» **RECORDS FOR THE TASK**
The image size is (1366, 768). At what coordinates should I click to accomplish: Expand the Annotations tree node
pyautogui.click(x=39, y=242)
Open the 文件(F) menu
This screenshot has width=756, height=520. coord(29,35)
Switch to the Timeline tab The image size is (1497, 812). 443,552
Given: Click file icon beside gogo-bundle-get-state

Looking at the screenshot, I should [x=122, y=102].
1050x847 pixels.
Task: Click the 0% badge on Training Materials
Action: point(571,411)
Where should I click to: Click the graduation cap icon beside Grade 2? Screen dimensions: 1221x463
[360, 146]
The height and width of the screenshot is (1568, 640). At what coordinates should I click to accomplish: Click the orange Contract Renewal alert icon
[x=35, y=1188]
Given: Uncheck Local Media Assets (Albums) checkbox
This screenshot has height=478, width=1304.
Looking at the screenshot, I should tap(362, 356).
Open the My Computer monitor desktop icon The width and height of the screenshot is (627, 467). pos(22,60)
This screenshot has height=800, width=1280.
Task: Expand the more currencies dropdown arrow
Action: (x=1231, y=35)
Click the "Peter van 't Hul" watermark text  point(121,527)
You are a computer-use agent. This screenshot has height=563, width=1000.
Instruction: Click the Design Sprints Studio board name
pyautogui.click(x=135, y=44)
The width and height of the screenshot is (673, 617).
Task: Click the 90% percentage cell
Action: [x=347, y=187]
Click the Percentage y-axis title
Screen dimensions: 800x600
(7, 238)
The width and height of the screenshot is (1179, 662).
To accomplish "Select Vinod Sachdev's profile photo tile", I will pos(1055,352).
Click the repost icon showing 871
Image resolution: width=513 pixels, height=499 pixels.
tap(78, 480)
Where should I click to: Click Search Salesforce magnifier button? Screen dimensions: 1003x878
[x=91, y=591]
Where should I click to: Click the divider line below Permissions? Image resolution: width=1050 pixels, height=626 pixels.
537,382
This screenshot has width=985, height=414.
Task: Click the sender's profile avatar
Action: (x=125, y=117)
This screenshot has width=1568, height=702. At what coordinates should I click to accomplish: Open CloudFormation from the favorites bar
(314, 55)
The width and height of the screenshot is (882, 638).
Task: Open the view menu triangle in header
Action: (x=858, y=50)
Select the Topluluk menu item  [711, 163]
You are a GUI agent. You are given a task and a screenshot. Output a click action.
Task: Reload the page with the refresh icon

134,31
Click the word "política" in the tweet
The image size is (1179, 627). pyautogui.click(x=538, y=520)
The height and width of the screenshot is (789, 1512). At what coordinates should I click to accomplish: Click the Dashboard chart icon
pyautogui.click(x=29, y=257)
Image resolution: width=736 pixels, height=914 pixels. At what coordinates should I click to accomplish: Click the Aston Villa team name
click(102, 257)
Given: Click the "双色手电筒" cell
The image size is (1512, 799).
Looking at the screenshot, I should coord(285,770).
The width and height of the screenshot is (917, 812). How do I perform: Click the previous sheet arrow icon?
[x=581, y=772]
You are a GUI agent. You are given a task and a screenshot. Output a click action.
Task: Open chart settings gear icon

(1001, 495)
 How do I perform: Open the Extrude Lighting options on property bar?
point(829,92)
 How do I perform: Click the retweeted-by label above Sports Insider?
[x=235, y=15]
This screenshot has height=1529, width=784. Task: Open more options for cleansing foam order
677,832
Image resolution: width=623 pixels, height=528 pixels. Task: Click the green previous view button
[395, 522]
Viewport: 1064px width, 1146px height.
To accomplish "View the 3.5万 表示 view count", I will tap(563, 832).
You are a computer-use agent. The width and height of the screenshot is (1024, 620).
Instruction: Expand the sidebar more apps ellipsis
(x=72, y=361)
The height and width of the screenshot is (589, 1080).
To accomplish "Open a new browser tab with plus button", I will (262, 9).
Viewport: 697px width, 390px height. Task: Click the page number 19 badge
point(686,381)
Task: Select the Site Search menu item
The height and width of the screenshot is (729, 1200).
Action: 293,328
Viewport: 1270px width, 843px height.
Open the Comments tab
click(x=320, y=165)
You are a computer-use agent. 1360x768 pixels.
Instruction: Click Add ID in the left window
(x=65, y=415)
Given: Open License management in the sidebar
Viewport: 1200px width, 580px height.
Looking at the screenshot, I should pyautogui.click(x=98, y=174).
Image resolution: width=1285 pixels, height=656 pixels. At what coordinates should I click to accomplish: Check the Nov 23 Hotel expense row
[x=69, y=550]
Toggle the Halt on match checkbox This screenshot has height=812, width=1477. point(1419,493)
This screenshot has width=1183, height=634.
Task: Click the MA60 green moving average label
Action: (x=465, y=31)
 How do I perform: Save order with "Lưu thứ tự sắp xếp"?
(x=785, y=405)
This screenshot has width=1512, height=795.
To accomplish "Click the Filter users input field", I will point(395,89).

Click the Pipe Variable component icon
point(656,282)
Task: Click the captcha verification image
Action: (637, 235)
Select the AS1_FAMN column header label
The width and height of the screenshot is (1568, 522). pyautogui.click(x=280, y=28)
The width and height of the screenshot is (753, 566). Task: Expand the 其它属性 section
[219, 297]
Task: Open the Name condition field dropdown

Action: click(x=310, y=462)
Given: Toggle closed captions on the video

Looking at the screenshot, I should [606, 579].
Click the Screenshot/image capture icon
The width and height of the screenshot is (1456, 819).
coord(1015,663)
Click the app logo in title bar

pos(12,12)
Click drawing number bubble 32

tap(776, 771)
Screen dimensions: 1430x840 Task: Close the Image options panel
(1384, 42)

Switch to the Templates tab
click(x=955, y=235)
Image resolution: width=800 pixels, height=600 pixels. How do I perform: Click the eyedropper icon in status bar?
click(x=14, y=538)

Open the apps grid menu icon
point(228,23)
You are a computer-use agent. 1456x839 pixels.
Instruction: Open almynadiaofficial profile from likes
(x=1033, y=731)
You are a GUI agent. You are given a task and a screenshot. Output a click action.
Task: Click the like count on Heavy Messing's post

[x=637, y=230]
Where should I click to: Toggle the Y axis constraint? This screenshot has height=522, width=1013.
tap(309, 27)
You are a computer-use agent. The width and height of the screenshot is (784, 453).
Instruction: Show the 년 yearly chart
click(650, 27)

» **DIRECTIONS FOR THIS TASK**
Take the entries above and return only the lines from the one with "Task: Select the Site Search menu item" to the one with "You are a computer-use agent. 1456x839", both included, unchanged.

» **RESPONSE AREA**
Task: Select the Site Search menu item
The height and width of the screenshot is (729, 1200).
Action: 293,328
Viewport: 1270px width, 843px height.
Open the Comments tab
click(x=320, y=165)
You are a computer-use agent. 1360x768 pixels.
Instruction: Click Add ID in the left window
(x=65, y=415)
Given: Open License management in the sidebar
Viewport: 1200px width, 580px height.
Looking at the screenshot, I should pyautogui.click(x=98, y=174).
Image resolution: width=1285 pixels, height=656 pixels. At what coordinates should I click to accomplish: Check the Nov 23 Hotel expense row
[x=69, y=550]
Toggle the Halt on match checkbox This screenshot has height=812, width=1477. point(1419,493)
This screenshot has width=1183, height=634.
Task: Click the MA60 green moving average label
Action: (x=465, y=31)
 How do I perform: Save order with "Lưu thứ tự sắp xếp"?
(x=785, y=405)
This screenshot has width=1512, height=795.
To accomplish "Click the Filter users input field", I will point(395,89).

Click the Pipe Variable component icon
point(656,282)
Task: Click the captcha verification image
Action: (637, 235)
Select the AS1_FAMN column header label
The width and height of the screenshot is (1568, 522). pyautogui.click(x=280, y=28)
The width and height of the screenshot is (753, 566). Task: Expand the 其它属性 section
[219, 297]
Task: Open the Name condition field dropdown

Action: click(x=310, y=462)
Given: Toggle closed captions on the video

Looking at the screenshot, I should [606, 579].
Click the Screenshot/image capture icon
The width and height of the screenshot is (1456, 819).
coord(1015,663)
Click the app logo in title bar

pos(12,12)
Click drawing number bubble 32

tap(776, 771)
Screen dimensions: 1430x840 Task: Close the Image options panel
(1384, 42)

Switch to the Templates tab
click(x=955, y=235)
Image resolution: width=800 pixels, height=600 pixels. How do I perform: Click the eyedropper icon in status bar?
click(x=14, y=538)

Open the apps grid menu icon
point(228,23)
You are a computer-use agent. 1456x839 pixels.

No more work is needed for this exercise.